For simplicity we assign the randomForest object in the train model into a separate model. This will be useful as we will be using randomForest package functions for variable importance plots and cross-validation.
```{r eval=FALSE}
modFit_rf<-train(fmla, method="rf",data=training)
rf<-modFit_rf$finalModel
```
```{r echo=FALSE}
load("C:/SujoyRc/Temp/Coursera/rf_model")
rf<-modFit_rf$finalModel
```
And visualize the node importance in the following plot
```{r fig.width=7, fig.height=6 }
varImpPlot(rf,type=2,main="mean decrease in node impurity")
```
And the confusion matrices are analyzed
**IN-SAMPLE ERRORS**
```{r message=FALSE}
confusionMatrix(training$classe,predict(modFit_rf))
```
The confusion matrix for the training dataset gives a result of 100% which creates some concerns if this data is overfitted.
**OUT OF SAMPLE ERRORS**
```{r message=FALSE}
confusionMatrix(testing$classe,predict(modFit_rf,newdata=testing))
```
However the confusion matrix for the testing dataset belies those fears and it is sufficient.
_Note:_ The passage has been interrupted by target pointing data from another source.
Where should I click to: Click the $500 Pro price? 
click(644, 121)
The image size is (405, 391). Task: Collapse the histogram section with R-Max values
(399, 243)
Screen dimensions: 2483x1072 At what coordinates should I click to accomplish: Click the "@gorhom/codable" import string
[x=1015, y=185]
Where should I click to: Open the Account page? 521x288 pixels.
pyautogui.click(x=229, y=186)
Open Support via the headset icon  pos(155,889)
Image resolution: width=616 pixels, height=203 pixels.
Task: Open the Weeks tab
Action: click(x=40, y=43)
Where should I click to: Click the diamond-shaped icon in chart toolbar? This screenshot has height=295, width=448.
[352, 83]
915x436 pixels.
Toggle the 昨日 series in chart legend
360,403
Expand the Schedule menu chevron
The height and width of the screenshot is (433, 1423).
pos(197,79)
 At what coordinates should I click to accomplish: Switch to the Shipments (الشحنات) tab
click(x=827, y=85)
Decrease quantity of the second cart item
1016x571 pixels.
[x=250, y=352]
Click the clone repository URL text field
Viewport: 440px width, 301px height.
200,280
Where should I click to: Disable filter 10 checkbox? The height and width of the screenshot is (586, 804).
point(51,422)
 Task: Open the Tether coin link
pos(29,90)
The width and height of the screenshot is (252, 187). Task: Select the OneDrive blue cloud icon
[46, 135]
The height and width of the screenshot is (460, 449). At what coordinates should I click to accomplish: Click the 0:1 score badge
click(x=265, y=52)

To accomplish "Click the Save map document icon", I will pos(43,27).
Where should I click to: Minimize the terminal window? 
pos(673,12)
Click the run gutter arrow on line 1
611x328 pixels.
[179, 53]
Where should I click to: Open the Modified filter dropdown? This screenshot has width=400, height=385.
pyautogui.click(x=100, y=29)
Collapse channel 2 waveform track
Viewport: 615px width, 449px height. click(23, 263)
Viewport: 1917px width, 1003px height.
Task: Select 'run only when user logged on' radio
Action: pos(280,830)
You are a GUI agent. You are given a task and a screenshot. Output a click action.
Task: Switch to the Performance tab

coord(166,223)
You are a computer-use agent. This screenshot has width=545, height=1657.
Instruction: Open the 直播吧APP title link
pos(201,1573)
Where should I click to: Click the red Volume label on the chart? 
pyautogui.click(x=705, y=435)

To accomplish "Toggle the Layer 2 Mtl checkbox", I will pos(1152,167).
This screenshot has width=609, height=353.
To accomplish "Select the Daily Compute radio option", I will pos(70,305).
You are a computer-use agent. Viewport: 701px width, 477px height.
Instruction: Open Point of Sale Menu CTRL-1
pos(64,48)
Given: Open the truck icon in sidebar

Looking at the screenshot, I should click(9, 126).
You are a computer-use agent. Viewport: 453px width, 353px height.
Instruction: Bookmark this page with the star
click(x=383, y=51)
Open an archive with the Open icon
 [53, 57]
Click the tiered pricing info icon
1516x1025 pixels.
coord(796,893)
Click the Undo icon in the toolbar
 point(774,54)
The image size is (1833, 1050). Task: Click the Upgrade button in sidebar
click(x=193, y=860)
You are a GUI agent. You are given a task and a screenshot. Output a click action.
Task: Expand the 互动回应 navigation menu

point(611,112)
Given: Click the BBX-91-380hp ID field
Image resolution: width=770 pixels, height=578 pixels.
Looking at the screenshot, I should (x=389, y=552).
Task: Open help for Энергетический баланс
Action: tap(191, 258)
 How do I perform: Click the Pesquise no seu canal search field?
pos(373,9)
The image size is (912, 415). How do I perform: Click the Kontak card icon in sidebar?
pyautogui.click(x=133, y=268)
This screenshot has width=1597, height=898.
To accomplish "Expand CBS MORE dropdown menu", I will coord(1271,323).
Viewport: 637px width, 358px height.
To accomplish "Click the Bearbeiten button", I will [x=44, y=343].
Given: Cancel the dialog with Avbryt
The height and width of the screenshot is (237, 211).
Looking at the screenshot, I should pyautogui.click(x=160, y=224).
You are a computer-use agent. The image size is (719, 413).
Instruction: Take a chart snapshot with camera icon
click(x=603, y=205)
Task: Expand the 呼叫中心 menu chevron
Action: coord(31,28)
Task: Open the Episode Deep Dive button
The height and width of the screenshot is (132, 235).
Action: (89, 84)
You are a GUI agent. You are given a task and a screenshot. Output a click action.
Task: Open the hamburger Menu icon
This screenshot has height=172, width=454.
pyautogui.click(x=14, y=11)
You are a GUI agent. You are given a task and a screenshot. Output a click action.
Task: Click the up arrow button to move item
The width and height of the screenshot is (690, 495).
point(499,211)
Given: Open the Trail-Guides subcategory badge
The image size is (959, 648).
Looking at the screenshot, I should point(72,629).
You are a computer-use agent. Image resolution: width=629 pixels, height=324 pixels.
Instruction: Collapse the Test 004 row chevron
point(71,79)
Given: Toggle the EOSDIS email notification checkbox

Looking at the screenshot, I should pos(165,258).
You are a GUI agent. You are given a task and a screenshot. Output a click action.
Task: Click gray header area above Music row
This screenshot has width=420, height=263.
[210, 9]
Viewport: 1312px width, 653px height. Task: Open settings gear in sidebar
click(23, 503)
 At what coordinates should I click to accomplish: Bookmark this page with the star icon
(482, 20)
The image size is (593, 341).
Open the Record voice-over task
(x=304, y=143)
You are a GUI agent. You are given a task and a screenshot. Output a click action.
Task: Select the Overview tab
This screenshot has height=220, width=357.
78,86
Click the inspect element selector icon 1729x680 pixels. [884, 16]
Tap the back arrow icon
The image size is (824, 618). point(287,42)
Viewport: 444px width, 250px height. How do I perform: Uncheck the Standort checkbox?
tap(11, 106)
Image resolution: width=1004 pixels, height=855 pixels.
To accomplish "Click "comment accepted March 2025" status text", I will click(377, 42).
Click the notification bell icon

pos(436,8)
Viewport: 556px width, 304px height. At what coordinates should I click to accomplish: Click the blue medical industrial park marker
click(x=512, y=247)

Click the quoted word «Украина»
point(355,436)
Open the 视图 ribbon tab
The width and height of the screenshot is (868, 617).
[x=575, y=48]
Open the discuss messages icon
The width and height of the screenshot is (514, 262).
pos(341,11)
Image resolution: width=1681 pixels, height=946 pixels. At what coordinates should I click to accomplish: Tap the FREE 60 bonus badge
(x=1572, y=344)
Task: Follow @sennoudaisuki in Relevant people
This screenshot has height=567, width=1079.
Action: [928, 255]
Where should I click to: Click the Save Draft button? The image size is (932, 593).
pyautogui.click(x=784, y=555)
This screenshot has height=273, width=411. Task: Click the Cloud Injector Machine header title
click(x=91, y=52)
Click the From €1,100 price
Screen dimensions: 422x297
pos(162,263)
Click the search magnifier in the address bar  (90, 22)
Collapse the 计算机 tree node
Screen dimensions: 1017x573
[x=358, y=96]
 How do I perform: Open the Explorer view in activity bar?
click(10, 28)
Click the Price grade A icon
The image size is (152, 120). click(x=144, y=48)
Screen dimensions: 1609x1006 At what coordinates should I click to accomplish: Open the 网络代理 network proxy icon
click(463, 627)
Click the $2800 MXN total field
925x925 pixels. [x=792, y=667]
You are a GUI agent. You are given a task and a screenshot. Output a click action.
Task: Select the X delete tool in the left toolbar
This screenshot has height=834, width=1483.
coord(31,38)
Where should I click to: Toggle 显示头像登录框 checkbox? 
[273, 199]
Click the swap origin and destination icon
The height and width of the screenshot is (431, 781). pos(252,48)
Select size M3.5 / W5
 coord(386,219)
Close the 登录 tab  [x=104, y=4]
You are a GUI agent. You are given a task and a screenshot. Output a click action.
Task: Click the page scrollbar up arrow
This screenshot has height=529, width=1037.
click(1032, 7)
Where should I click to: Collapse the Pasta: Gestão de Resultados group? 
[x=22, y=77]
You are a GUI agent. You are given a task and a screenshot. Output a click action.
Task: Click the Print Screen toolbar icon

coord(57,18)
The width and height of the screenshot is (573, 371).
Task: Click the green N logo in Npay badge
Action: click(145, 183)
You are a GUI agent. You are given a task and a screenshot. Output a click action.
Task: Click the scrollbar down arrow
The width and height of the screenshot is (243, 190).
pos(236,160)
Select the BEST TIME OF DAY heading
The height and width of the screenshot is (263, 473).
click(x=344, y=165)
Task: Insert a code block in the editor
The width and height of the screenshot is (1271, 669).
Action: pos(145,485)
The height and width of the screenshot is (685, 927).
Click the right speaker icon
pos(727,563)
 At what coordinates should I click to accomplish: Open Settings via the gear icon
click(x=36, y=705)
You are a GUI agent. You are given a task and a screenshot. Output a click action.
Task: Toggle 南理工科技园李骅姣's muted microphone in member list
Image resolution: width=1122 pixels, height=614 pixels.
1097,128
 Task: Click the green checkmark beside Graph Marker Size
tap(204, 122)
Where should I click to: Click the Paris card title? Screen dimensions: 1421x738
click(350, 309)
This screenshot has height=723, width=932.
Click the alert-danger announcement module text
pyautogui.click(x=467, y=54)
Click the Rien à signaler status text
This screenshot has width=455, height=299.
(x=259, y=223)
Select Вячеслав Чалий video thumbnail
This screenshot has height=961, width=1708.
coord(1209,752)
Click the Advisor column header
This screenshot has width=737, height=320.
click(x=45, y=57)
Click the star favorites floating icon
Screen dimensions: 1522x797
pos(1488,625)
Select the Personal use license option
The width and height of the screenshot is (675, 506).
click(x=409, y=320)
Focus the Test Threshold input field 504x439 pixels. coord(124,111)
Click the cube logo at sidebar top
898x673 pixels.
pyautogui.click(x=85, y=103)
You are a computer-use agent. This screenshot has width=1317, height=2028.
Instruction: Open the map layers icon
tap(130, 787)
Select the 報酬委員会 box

We then run a cross-validation and observer the out-of-sample errors for trees involving 1,3,6,13,26,52 variables.
```{r eval=FALSE }
cv_results<-rfcv(pml_use[,8:59],pml_use[,60])
cv_results$error.cv
```
```{r echo=FALSE }
load("C:/SujoyRc/Temp/Coursera/cv_results")
cv_results$error.cv
```
```{r fig.width=7, fig.height=6 }
with(cv_results, plot(n.var, error.cv, log="x", type="o", lwd=2))
```
The errrors are very small and provide a good estimae of out-of-sample errors.
These results, all encouraging, allow us to choose the random forest as a model of choice for this problem.